Instead of a preface:

During the years of the Yezhov terror, I spent seventeen months standing outside the prison in Leningrad, waiting for news. One day someone ‘picked me out’. Then a woman with blue lips from the cold, who was standing behind me, and of course had never heard of my name, came out of the numbness which affected us all. She whispered in my ear (for we all whispered there): “Can anyone ever describe this?”

I said, “I can”.

Then something resembling a smile slid across what had previously been just a face…

Ode on a Grecian Urn – John Keats

2nd and 5th verses sum up life nicely:

Vermeer Girl with Pearl Earring 1665-1666 detail

Thou still unravished bride of quietness!
Thou foster-child of silence and slow time,
Sylvan historian, who canst thus express
A flow’ry tale more sweetly than our rhyme:
What leaf-fringed legend haunts about thy shape
Of deities or mortals, or of both,
In Tempe or the dales of Arcady?
What men or gods are these? What maidens loth?
What mad pursuit? What struggle to escape?
What pipes and timbrels? What wild ecstasy?

Heard melodies are sweet, but those unheard
Are sweeter; therefore, ye soft pipes, play on;
Not to the sensual ear, but, more endeared,
Pipe to the spirit ditties of no tone:
Fair youth, beneath the trees, thou canst not leave
Thy song, nor ever can those trees be bare;
Bold Lover, never, never canst thou kiss,
Though winning near the goal -yet, do not grieve;
She cannot fade, though thou hast not thy bliss,
For ever wilt thou love, and she be fair!

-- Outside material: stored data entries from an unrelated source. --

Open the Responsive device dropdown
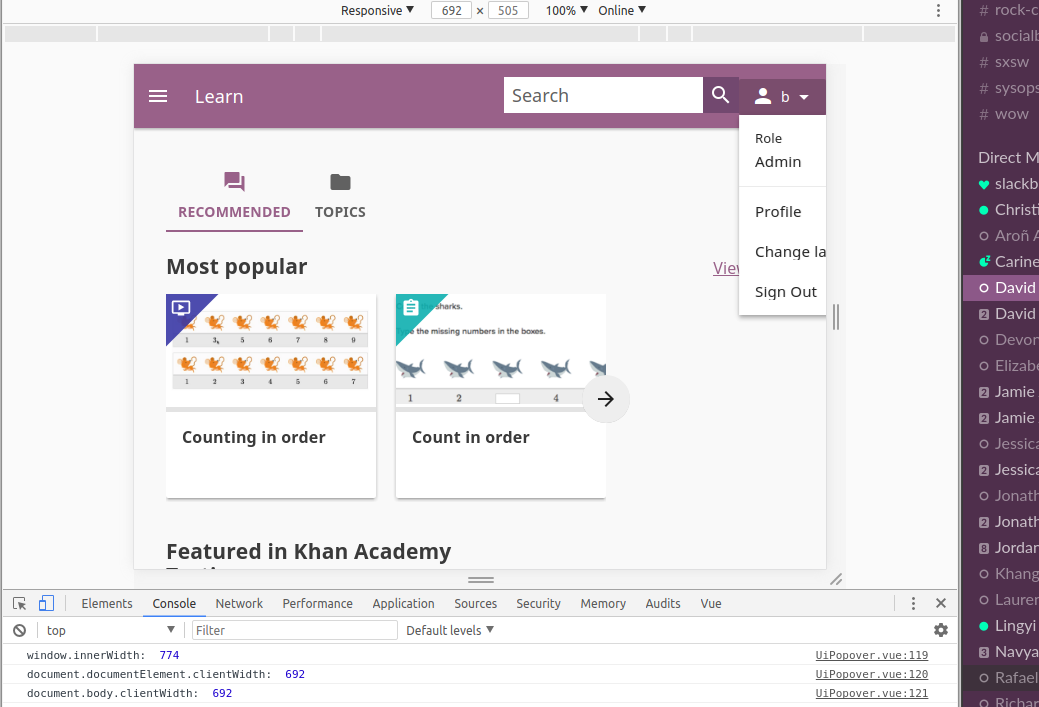 [376, 10]
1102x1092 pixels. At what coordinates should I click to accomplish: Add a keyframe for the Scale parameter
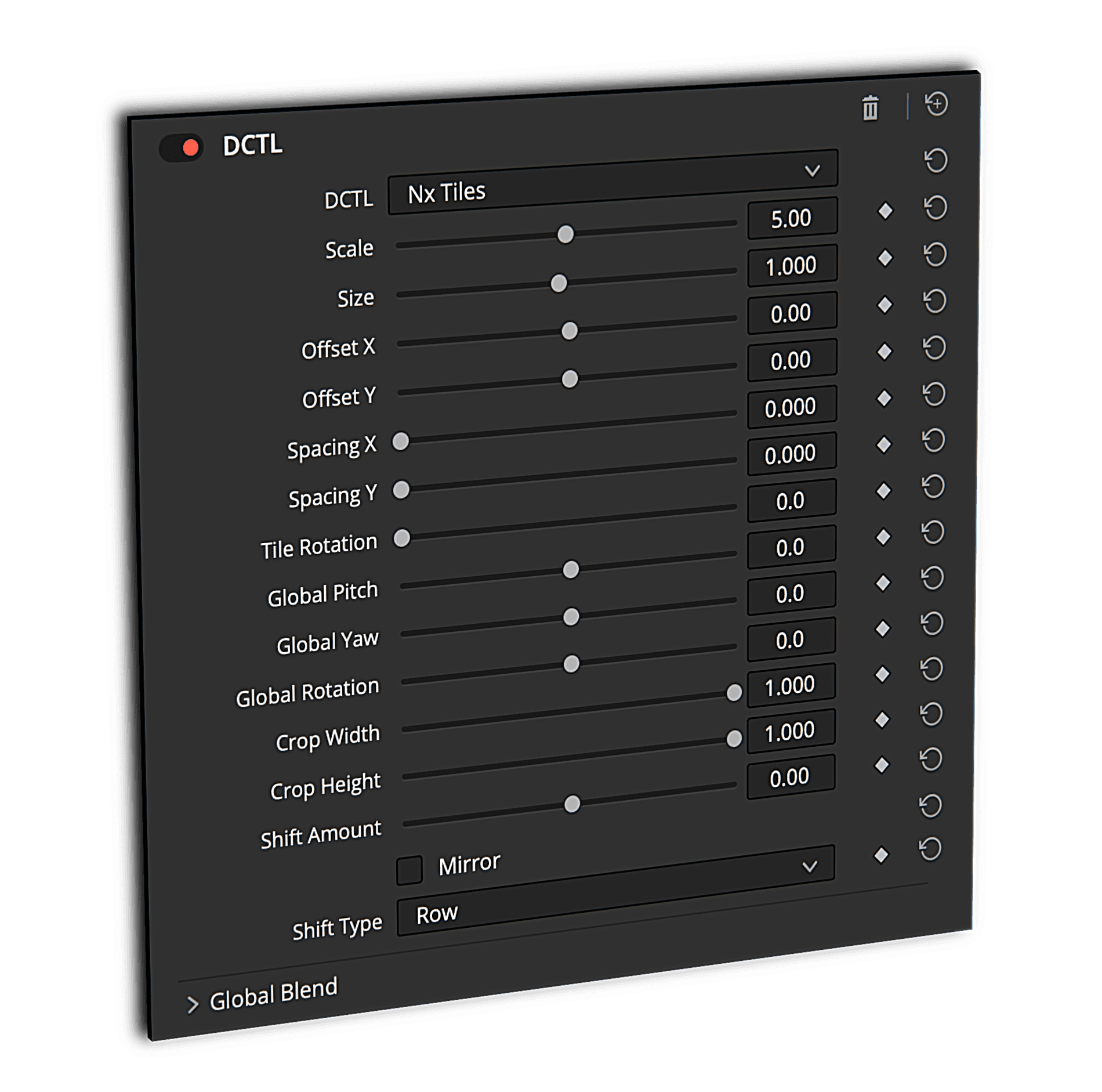point(885,211)
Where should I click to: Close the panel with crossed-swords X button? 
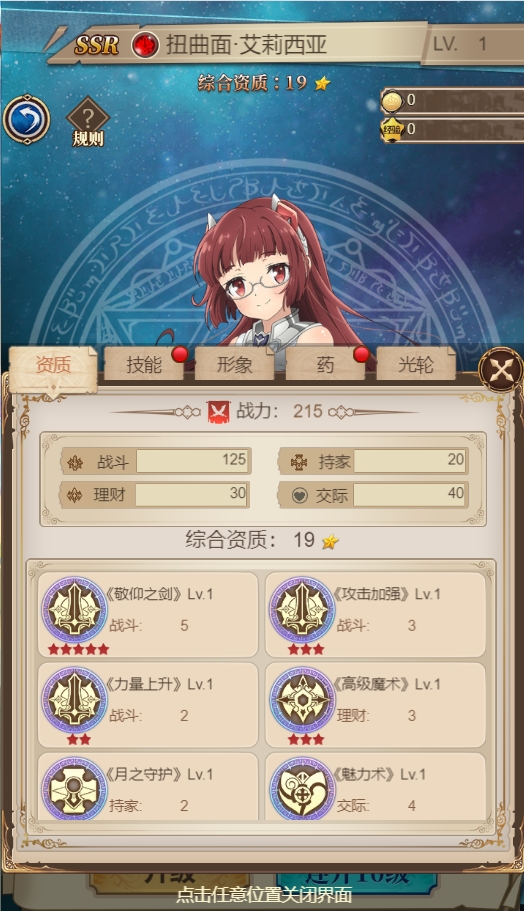click(x=501, y=370)
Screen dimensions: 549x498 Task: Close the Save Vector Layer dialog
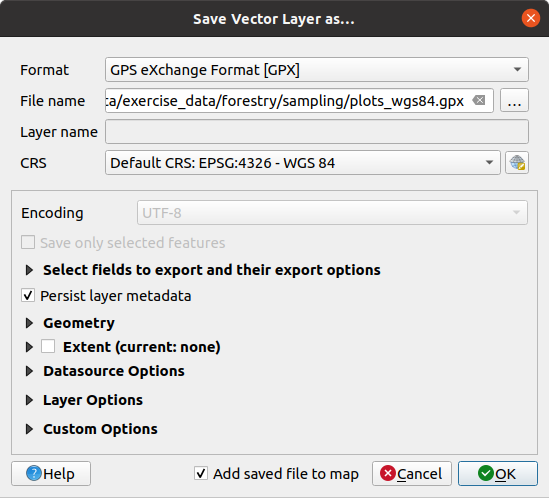click(x=531, y=18)

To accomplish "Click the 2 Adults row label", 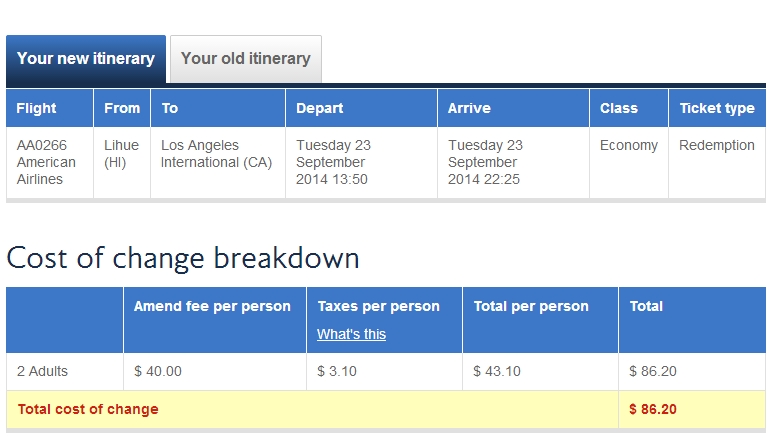I will click(x=64, y=372).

Ah, happy, happy boughs! that cannot shed
Your leaves, nor ever bid the Spring adieu;
And, happy melodist, unwearied,
For ever piping songs for ever new;
More happy love! more happy, happy love!
For ever warm and still to be enjoyed,
For ever panting and for ever young;
All breathing human passion far above,
That leaves a heart high-sorrowful and cloyed,
A burning forehead, and a parching tongue.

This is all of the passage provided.